The response must contain all of the entries, each one repeated exactly.

Saved entries.
········

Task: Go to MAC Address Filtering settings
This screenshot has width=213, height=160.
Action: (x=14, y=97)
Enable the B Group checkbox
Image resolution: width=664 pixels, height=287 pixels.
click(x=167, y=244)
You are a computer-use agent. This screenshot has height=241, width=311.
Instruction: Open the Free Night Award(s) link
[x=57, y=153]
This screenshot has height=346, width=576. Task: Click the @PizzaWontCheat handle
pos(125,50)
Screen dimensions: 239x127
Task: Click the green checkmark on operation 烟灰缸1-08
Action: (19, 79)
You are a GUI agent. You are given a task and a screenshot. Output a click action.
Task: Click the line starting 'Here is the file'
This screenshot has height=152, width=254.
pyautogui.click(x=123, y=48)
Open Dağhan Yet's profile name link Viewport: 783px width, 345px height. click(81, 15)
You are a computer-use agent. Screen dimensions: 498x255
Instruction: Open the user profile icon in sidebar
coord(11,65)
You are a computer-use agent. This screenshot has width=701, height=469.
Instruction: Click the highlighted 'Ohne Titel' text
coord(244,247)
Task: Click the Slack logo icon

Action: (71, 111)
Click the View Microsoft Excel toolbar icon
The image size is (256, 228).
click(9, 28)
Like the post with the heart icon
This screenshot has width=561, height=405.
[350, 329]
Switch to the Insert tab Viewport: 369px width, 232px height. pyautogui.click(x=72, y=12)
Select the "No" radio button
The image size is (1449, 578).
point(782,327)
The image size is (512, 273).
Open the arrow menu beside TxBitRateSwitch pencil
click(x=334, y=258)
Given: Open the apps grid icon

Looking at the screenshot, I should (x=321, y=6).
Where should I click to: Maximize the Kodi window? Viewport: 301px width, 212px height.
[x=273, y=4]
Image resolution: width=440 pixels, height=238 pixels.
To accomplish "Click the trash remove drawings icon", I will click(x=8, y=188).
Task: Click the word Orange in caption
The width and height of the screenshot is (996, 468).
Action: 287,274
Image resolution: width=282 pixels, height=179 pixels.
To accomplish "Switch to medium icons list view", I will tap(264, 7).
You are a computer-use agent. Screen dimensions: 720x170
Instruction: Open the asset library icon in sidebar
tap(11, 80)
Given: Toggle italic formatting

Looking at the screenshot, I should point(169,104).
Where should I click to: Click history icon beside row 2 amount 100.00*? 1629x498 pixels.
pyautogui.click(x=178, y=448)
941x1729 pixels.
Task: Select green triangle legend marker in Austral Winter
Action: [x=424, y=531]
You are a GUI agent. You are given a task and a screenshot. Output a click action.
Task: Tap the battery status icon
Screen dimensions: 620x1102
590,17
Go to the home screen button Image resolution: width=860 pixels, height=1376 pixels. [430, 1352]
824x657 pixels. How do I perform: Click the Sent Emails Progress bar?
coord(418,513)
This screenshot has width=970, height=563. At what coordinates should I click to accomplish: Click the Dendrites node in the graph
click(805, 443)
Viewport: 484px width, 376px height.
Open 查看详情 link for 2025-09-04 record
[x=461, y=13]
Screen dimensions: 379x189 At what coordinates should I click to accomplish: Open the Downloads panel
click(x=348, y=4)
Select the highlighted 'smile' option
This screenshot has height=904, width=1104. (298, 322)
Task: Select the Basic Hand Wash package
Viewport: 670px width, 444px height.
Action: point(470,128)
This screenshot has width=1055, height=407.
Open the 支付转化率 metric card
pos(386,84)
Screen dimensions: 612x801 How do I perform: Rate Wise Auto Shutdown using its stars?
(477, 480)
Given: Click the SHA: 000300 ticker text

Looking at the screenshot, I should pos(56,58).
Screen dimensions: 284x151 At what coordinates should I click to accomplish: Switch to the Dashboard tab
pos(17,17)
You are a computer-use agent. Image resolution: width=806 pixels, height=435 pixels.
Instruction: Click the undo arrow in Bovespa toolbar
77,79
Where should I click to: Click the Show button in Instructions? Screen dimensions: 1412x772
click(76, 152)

········

ANSWER TO THIS PROBLEM.
Task: Go to MAC Address Filtering settings
This screenshot has width=213, height=160.
Action: (x=14, y=97)
Enable the B Group checkbox
Image resolution: width=664 pixels, height=287 pixels.
click(x=167, y=244)
You are a computer-use agent. This screenshot has height=241, width=311.
Instruction: Open the Free Night Award(s) link
[x=57, y=153]
This screenshot has height=346, width=576. Task: Click the @PizzaWontCheat handle
pos(125,50)
Screen dimensions: 239x127
Task: Click the green checkmark on operation 烟灰缸1-08
Action: (19, 79)
You are a GUI agent. You are given a task and a screenshot. Output a click action.
Task: Click the line starting 'Here is the file'
This screenshot has height=152, width=254.
pyautogui.click(x=123, y=48)
Open Dağhan Yet's profile name link Viewport: 783px width, 345px height. click(81, 15)
You are a computer-use agent. Screen dimensions: 498x255
Instruction: Open the user profile icon in sidebar
coord(11,65)
You are a computer-use agent. This screenshot has width=701, height=469.
Instruction: Click the highlighted 'Ohne Titel' text
coord(244,247)
Task: Click the Slack logo icon

Action: (71, 111)
Click the View Microsoft Excel toolbar icon
The image size is (256, 228).
click(9, 28)
Like the post with the heart icon
This screenshot has width=561, height=405.
[350, 329]
Switch to the Insert tab Viewport: 369px width, 232px height. pyautogui.click(x=72, y=12)
Select the "No" radio button
The image size is (1449, 578).
point(782,327)
The image size is (512, 273).
Open the arrow menu beside TxBitRateSwitch pencil
click(x=334, y=258)
Given: Open the apps grid icon

Looking at the screenshot, I should (x=321, y=6).
Where should I click to: Maximize the Kodi window? Viewport: 301px width, 212px height.
[x=273, y=4]
Image resolution: width=440 pixels, height=238 pixels.
To accomplish "Click the trash remove drawings icon", I will click(x=8, y=188).
Task: Click the word Orange in caption
The width and height of the screenshot is (996, 468).
Action: 287,274
Image resolution: width=282 pixels, height=179 pixels.
To accomplish "Switch to medium icons list view", I will tap(264, 7).
You are a computer-use agent. Screen dimensions: 720x170
Instruction: Open the asset library icon in sidebar
tap(11, 80)
Given: Toggle italic formatting

Looking at the screenshot, I should point(169,104).
Where should I click to: Click history icon beside row 2 amount 100.00*? 1629x498 pixels.
pyautogui.click(x=178, y=448)
941x1729 pixels.
Task: Select green triangle legend marker in Austral Winter
Action: [x=424, y=531]
You are a GUI agent. You are given a task and a screenshot. Output a click action.
Task: Tap the battery status icon
Screen dimensions: 620x1102
590,17
Go to the home screen button Image resolution: width=860 pixels, height=1376 pixels. [430, 1352]
824x657 pixels. How do I perform: Click the Sent Emails Progress bar?
coord(418,513)
This screenshot has width=970, height=563. At what coordinates should I click to accomplish: Click the Dendrites node in the graph
click(805, 443)
Viewport: 484px width, 376px height.
Open 查看详情 link for 2025-09-04 record
[x=461, y=13]
Screen dimensions: 379x189 At what coordinates should I click to accomplish: Open the Downloads panel
click(x=348, y=4)
Select the highlighted 'smile' option
This screenshot has height=904, width=1104. (298, 322)
Task: Select the Basic Hand Wash package
Viewport: 670px width, 444px height.
Action: point(470,128)
This screenshot has width=1055, height=407.
Open the 支付转化率 metric card
pos(386,84)
Screen dimensions: 612x801 How do I perform: Rate Wise Auto Shutdown using its stars?
(477, 480)
Given: Click the SHA: 000300 ticker text

Looking at the screenshot, I should pos(56,58).
Screen dimensions: 284x151 At what coordinates should I click to accomplish: Switch to the Dashboard tab
pos(17,17)
You are a computer-use agent. Image resolution: width=806 pixels, height=435 pixels.
Instruction: Click the undo arrow in Bovespa toolbar
77,79
Where should I click to: Click the Show button in Instructions? Screen dimensions: 1412x772
click(76, 152)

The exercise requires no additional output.